Fine-Tuning Gemma Google
- 2 min read

Fine-Tuning Gemma Google

On this page
Introduction

In this blog post, I will explore the process of finetuning a language model using Low-Rank Adaptation (LoRA). I will cover everything from setting up the environment to training and evaluating the model on a dataset of quotes.

Setting Up the Environment

First, I need to install the necessary libraries.

!pip3 install -q -U bitsandbytes==0.42.0
!pip3 install -q -U peft==0.8.2
!pip3 install -q -U trl==0.7.10
!pip3 install -q -U accelerate==0.27.1
!pip3 install -q -U datasets==2.17.0
!pip3 install -q -U transformers==4.38.0

Loading the Model and Tokenizer

Next, I will load the model and tokenizer. I am using the AutoTokenizer and AutoModelForCausalLM from the Hugging Face transformers library.

import os
import transformers
import torch
from datasets import load_dataset
from google.colab import userdata
from trl import SFTTrainer
from peft import LoraConfig
from transformers import AutoTokenizer, AutoModelForCausalLM, Trainer
from transformers import BitsAndBytesConfig, GemmaTokenizer

model_id = "google/gemma-2b"
tokenizer = AutoTokenizer.from_pretrained(model_id, token=os.environ['HF_TOKEN'])
model = AutoModelForCausalLM.from_pretrained(model_id, quantization_config=bnb_config, device_map={"":0}, token=os.environ['HF_TOKEN'])

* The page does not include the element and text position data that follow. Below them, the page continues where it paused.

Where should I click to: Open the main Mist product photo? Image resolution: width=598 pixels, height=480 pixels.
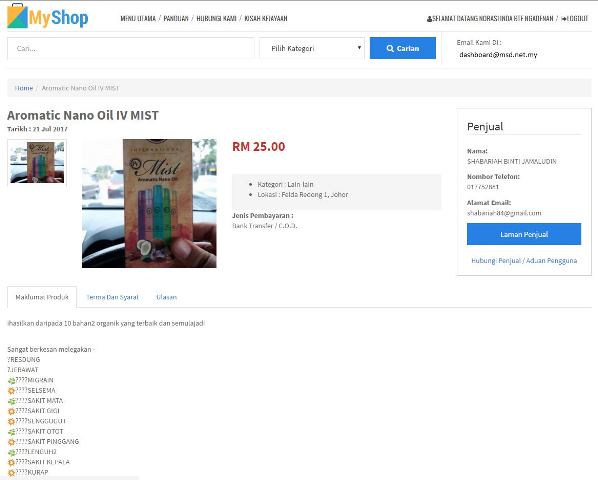click(x=149, y=203)
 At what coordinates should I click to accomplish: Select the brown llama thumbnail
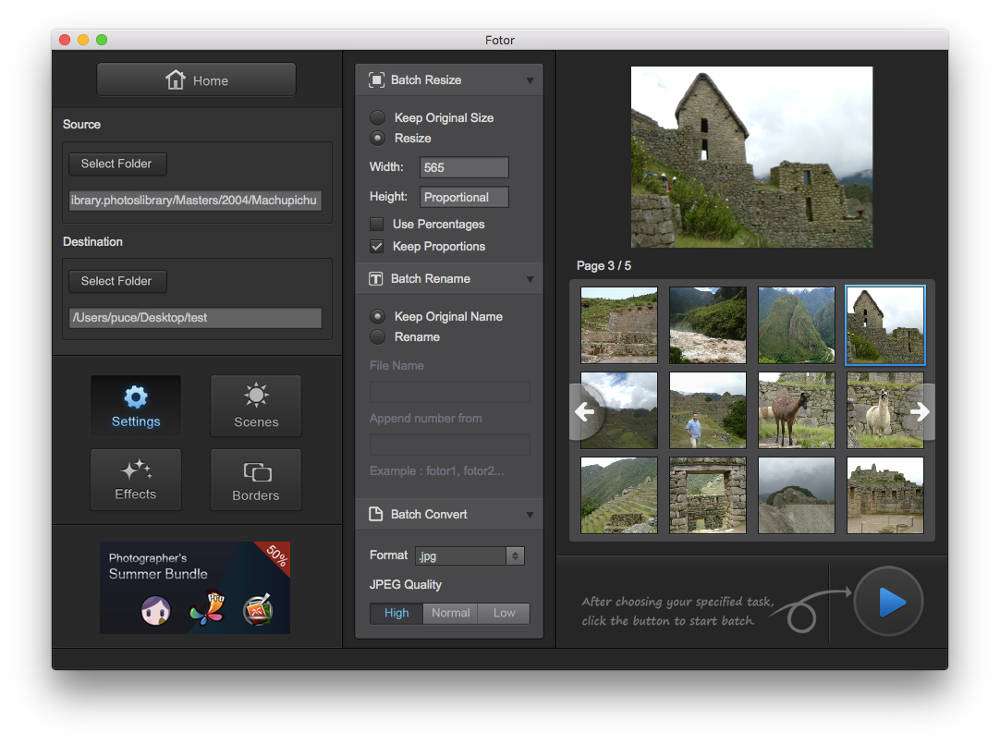pyautogui.click(x=796, y=410)
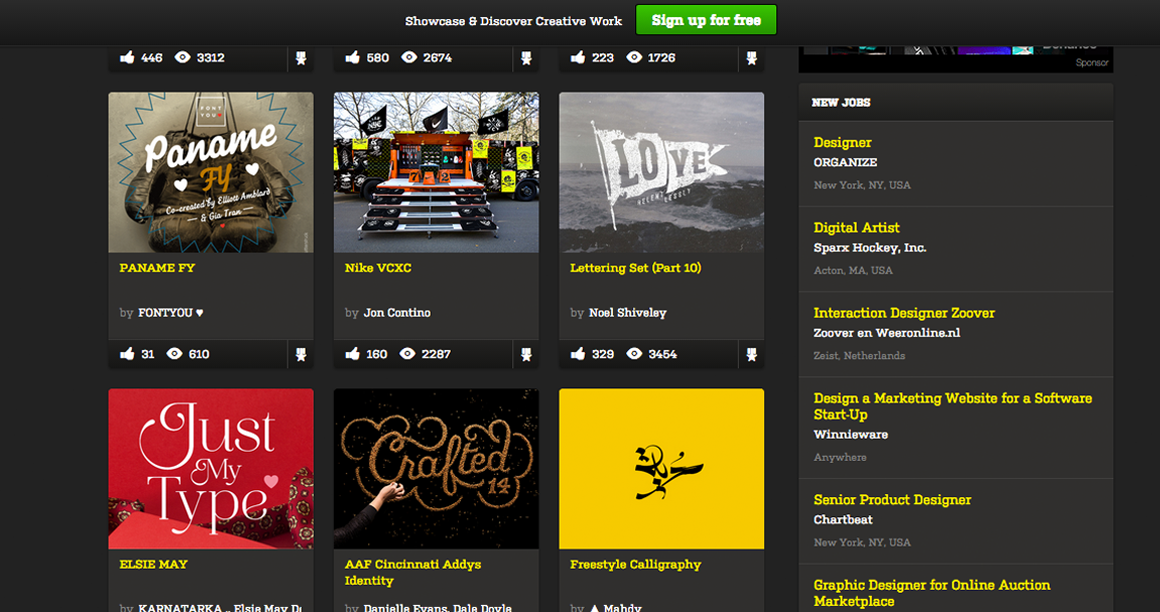Toggle the pin on the 1726-views card
1160x612 pixels.
coord(751,58)
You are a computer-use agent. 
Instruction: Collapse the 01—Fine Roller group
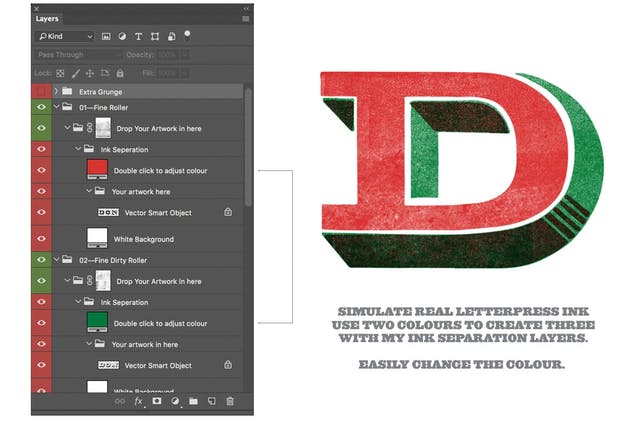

Quantization Configuration

I will configure the model to use 4-bit quantization, which allows us to run larger models on smaller hardware.

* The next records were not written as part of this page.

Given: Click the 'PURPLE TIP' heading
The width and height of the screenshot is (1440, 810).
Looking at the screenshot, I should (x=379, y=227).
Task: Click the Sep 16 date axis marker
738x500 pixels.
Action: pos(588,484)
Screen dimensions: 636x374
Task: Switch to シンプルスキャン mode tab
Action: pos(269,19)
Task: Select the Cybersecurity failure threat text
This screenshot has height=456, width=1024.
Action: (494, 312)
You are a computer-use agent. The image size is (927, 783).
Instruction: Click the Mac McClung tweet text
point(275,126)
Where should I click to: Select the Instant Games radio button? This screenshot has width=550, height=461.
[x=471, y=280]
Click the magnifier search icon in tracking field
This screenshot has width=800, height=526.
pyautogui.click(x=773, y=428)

bnb_config = BitsAndBytesConfig(
    load_in_4bit=True,
    bnb_4bit_quant_type="nf4",
    bnb_4bit_compute_dtype=torch.bfloat16
)

Generating Text with the Model

Before we start training, let's generate some text to see how the model performs out of the box.

text = "Quote: add quote,"
device = "cuda:0"
inputs = tokenizer(text, return_tensors="pt").to(device)

outputs = model.generate(**inputs, max_length=50, max_new_tokens=50)
print(tokenizer.decode(outputs[0], skip_special_tokens=True))

Configuring LoRA

LoRA (Low-Rank Adaptation) helps to efficiently fine-tune models by adding trainable adaptation matrices.

os.environ["WANDB_DISABLED"] = "false"
lora_config = LoraConfig(
    r=8,
    target_modules=["q_proj", "o_proj", "k_proj", "v_proj", "gate_proj", "up_proj", "down_proj"],
    task_type="CAUSAL_LM",
)

Preparing the Dataset

I will use the datasets library to load and preprocess the dataset of quotes.

data = load_dataset("Abirate/english_quotes")
data = data.map(lambda samples: tokenizer(samples["quote"]), batched=True)

def formatting_func(example):
    text = f"Quote: {example['quote'][0]}\nAuthor: {example['author'][0]}"
    return [text]

Training the Model

I use the SFTTrainer from the trl library to train the model with the LoRA configuration.

trainer = SFTTrainer(
    model=model,
    train_dataset=data["train"],
    args=transformers.TrainingArguments(
        per_device_train_batch_size=1,
        gradient_accumulation_steps=4,
        warmup_steps=200,
        max_steps=100,
        learning_rate=2e-4,
        fp16=True,
        logging_steps=1,
        output_dir="outputs",
        optim="paged_adamw_8bit"
    ),
    peft_config=lora_config,
    formatting_func=formatting_func,
)

trainer.train()

Evaluating the Model

After training, I can generate text again to see how the model's performance has improved.

text = "Quote: add quote,"
device = "cuda:0"
inputs = tokenizer(text, return_tensors="pt").to(device)

outputs = model.generate(**inputs, max_length=50, max_new_tokens=50)
print(tokenizer.decode(outputs[0], skip_special_tokens=True))

Conclusion

I walked through the process of finetuning a language model using LoRA. This method allows for efficient training by focusing on specific layers of the model. I demonstrated how to set up the environment, configure the model, prepare the dataset, and train the model. With this approach, you can adapt large language models to specific tasks with limited computational resources.